Edwin Cerio (28 June 1875 – 24 January 1960) was a prominent Italian writer, engineer, architect, historian, and botanist. He was born on the island of Capri to an English artist mother and a well-known local physician, Ignazio Cerio.

==Early life==
With doctorates in both shipbuilding and mechanical engineering, Cerio initially found employment in Germany with the Krupp dynasty in Kiel, and from 1902 to 1915 designed shipyards and ships throughout Italy, Germany and Argentina. Fluent in six languages, he oversaw the construction and sale of German warships to South America, but with the outbreak of the First World War he became disillusioned, and resigned his post to return to his native island, where he would remain for the rest of his life.

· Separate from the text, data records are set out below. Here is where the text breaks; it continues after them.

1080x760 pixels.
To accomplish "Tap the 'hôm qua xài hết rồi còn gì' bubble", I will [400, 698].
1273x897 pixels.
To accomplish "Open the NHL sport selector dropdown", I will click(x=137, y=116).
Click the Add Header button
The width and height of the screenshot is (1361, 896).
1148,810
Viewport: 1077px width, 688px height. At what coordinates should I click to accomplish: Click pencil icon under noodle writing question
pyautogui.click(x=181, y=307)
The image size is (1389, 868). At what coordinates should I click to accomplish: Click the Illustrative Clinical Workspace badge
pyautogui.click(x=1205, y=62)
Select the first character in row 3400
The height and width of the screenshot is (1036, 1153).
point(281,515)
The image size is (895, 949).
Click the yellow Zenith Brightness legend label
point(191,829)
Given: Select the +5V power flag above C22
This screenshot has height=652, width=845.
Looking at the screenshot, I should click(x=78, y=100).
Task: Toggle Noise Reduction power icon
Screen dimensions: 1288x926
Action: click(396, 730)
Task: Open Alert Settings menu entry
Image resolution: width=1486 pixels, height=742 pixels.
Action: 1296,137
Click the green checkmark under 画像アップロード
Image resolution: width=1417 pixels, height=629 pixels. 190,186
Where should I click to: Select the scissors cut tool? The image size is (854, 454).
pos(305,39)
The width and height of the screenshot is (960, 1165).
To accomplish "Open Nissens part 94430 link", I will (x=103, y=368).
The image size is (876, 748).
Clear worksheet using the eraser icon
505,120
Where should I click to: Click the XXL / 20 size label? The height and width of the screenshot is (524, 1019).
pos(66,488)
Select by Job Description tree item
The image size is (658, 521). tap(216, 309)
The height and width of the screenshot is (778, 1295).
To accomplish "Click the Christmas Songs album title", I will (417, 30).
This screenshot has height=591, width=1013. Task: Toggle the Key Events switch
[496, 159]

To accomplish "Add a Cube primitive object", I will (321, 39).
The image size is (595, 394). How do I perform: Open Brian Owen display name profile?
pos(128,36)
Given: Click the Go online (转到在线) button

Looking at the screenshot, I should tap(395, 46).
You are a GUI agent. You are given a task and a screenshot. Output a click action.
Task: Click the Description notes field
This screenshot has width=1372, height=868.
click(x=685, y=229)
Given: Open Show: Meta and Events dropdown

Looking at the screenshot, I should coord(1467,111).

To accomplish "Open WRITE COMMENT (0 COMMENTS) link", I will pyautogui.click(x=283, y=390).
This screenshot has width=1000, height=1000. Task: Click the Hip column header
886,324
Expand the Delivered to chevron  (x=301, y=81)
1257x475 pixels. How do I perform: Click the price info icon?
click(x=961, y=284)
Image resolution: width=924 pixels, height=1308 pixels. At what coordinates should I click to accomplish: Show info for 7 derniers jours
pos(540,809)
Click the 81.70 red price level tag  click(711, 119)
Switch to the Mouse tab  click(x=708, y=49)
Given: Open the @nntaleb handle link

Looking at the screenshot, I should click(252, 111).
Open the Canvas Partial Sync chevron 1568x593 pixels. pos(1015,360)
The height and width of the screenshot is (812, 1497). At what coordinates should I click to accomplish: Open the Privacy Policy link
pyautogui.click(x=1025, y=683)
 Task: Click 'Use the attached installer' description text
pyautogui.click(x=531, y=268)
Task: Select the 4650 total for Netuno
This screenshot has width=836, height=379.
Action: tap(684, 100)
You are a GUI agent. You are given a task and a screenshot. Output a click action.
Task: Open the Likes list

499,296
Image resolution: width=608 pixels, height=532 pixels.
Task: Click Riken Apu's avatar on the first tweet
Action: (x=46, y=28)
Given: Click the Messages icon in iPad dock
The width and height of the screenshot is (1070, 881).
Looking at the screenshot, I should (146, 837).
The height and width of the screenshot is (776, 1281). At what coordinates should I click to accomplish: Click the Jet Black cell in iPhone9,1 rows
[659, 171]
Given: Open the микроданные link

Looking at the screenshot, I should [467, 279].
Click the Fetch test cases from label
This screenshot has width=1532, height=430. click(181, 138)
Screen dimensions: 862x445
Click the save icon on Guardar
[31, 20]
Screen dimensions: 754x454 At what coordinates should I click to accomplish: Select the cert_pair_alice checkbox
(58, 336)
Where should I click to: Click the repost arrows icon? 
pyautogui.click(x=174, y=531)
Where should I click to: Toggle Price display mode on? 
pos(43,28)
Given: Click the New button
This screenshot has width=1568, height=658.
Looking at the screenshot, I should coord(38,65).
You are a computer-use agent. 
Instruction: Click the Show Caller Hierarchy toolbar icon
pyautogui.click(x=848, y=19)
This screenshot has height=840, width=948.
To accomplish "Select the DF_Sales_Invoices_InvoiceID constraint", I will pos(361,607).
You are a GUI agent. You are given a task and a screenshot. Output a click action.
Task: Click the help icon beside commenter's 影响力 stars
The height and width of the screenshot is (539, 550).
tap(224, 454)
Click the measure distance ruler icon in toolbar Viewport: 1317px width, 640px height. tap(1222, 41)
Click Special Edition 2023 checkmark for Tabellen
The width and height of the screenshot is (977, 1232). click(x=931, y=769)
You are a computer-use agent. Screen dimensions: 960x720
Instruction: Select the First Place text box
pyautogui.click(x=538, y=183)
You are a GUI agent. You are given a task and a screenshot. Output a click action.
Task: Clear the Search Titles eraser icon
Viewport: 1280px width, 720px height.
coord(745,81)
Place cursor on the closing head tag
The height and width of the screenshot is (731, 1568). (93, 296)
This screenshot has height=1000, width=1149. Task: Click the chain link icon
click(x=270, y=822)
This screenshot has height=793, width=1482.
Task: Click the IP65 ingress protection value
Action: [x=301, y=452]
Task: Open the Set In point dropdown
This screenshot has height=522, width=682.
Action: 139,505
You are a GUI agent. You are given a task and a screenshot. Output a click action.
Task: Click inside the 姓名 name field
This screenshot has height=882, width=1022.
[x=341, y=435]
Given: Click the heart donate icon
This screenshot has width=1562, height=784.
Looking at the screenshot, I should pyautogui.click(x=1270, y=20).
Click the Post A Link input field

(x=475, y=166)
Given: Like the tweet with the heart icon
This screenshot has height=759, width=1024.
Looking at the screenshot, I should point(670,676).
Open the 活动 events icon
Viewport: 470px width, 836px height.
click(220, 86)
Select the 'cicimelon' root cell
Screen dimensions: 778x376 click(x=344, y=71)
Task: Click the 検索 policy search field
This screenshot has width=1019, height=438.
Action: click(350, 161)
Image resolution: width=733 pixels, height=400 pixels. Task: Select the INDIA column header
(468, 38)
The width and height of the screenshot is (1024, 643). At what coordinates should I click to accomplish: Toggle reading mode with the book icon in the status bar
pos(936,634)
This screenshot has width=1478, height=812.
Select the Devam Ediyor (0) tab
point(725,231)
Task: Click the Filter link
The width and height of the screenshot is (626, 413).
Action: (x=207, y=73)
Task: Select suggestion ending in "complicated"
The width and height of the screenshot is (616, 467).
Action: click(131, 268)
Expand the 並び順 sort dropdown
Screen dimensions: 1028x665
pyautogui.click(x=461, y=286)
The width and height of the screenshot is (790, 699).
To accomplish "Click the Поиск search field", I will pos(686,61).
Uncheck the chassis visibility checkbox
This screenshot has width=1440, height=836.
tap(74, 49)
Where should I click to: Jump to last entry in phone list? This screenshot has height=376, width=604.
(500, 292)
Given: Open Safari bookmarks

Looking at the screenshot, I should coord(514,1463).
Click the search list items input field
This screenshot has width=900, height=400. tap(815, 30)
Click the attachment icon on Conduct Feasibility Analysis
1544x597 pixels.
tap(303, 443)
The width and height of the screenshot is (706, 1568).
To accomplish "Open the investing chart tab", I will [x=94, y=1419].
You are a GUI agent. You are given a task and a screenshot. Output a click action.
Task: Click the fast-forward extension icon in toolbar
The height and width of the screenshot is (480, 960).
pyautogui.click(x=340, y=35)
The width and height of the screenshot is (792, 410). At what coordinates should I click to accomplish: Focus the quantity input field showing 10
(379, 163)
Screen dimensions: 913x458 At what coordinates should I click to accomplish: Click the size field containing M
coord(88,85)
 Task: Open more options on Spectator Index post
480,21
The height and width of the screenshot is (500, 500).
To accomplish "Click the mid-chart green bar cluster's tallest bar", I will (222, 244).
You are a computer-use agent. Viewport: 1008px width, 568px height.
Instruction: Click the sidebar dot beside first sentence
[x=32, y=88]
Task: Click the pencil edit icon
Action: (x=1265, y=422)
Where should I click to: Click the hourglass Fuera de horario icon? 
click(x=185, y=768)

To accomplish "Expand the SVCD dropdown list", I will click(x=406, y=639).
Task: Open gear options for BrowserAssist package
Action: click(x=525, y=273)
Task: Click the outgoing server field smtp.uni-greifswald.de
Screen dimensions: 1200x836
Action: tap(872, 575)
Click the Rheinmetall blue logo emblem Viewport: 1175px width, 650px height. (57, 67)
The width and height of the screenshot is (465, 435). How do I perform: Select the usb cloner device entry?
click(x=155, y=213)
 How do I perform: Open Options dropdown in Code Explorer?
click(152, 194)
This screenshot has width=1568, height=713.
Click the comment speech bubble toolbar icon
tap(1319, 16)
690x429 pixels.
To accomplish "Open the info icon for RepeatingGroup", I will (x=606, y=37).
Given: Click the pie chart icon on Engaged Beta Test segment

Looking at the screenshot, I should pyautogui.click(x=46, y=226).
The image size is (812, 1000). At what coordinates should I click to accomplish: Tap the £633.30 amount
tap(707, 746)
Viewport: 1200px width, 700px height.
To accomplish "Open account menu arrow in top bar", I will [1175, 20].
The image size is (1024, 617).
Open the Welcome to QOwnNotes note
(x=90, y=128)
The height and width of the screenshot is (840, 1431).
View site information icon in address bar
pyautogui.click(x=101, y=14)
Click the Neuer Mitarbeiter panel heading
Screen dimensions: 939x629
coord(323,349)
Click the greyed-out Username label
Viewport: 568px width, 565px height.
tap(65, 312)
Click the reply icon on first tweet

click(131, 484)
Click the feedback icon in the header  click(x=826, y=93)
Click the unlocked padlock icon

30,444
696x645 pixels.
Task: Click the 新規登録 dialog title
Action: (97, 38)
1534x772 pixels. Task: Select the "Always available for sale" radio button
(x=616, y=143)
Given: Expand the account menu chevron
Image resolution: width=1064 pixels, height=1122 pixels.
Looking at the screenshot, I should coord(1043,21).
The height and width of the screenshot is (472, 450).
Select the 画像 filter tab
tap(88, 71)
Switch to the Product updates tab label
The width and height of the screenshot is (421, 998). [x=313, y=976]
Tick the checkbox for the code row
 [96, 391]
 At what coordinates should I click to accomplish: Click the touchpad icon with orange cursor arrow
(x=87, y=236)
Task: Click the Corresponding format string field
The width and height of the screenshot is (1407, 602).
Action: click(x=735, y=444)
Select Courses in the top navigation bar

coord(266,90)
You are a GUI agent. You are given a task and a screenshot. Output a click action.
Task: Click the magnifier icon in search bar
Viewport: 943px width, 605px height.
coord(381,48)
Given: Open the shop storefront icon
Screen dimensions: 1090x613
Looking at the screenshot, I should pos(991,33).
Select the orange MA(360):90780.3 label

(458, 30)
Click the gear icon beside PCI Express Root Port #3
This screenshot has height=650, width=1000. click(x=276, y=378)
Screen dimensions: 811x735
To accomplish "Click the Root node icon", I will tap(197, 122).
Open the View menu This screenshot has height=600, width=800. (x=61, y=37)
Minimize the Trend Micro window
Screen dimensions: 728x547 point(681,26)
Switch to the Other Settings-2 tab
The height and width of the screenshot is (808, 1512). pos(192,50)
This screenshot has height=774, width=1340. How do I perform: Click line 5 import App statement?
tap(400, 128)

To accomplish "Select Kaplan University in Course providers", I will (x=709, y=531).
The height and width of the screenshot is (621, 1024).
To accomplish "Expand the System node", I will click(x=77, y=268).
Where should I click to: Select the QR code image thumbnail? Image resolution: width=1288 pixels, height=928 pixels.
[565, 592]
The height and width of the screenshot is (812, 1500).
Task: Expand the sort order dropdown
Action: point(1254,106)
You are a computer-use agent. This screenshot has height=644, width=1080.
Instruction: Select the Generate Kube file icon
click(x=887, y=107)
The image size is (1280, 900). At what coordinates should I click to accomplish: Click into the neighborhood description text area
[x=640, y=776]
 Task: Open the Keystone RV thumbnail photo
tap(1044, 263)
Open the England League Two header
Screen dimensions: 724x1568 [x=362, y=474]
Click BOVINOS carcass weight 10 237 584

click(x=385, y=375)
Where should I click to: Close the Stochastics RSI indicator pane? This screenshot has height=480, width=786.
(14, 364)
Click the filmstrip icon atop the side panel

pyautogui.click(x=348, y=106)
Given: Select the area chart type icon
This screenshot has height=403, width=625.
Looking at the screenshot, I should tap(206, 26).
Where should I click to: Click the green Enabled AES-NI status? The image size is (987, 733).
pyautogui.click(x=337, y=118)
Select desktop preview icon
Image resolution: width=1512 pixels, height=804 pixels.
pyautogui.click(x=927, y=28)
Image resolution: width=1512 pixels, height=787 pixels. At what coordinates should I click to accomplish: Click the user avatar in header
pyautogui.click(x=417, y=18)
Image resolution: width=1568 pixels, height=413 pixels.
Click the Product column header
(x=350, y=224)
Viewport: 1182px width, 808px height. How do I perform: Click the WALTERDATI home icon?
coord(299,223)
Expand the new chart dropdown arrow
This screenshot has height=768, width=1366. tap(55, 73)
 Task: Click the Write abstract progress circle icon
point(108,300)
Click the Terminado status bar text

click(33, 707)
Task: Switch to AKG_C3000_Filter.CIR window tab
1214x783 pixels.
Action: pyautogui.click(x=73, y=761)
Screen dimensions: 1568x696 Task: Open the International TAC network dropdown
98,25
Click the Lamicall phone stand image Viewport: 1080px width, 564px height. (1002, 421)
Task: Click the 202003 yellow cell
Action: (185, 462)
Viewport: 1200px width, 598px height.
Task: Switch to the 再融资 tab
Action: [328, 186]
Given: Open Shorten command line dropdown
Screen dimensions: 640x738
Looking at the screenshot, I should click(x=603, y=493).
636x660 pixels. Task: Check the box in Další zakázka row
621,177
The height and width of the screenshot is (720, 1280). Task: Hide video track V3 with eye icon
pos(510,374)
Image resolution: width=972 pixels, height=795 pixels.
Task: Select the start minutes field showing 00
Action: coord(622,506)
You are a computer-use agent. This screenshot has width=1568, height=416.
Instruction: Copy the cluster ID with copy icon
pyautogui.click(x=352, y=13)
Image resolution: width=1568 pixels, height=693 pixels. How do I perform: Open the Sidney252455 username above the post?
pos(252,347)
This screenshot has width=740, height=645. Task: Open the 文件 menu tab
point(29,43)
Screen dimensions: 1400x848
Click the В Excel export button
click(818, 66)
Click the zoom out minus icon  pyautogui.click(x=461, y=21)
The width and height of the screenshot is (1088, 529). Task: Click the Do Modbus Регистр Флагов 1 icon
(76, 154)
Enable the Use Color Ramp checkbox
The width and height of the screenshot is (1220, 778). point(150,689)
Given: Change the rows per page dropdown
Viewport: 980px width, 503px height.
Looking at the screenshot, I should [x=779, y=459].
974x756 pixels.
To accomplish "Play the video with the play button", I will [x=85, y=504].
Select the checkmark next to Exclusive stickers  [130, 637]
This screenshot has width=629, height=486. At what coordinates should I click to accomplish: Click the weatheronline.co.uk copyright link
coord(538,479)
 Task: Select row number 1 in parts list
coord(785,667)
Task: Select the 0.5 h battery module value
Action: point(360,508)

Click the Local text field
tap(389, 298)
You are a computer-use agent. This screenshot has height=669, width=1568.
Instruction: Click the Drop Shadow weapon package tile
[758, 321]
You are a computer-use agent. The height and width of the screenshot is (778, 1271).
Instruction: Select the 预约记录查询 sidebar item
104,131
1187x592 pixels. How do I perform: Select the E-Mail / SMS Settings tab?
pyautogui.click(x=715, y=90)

Abandoning his former career as a naval engineer, Cerio began to deal in both horses and property on his native island - where he had already founded and edited a literary magazine (published in three languages) even while he had been working overseas. The magazine (known by its shortened form of "Tra", for Tra il riso e il pianto, or Between laughter and tears) was packed with poems, short stories, and satirical pieces about life in Capri.

==Political career==
In 1920, as a self-proclaimed Liberal at a time when the Fascists were gaining ground in the rest of Italy, he was elected as Mayor of Capri. Although he held this post for just three years, he made an enormous impact on the way that the island would be governed for the rest of the century. To prevent Milanese property developers from destroying the traditional ambience of Capri, he organised (in 1922) a "conference for the defence of the landscape", whose planning groundrules continue to influence the government of Capri to this day. His passionate opposition to what he called the "sharks" who were building hotels, apartment blocks and department stores was not popular with everyone, however, and in 1923 he was voted out of office.

==Published works==
For his next projects, Cerio began to catalogue the local flora and fauna, and he published a series of books on the history and wildlife of Capri, including an excellent account of seventeenth century life in Capri nel seicento (1934), alongside other works such as Flora privata di Capri (1939)' and L'ora di Capri (1950). In English, his best-known work is The Masque of Capri (1959), which is currently out of print.

==Cerio and Neruda==
In 1950, Cerio invited Chilean author Pablo Neruda to stay at one of his villas - a sojourn that was later part-fictionalised in the film Il Postino (1994), although the action of the film was based on the novel Ardiente paciencia by Antonio Skármeta which deals with a later period of Neruda's life (when the poet was living at Isla Negra, in Chile).

== Personal life ==
Cerio was married to Claretta Cerio.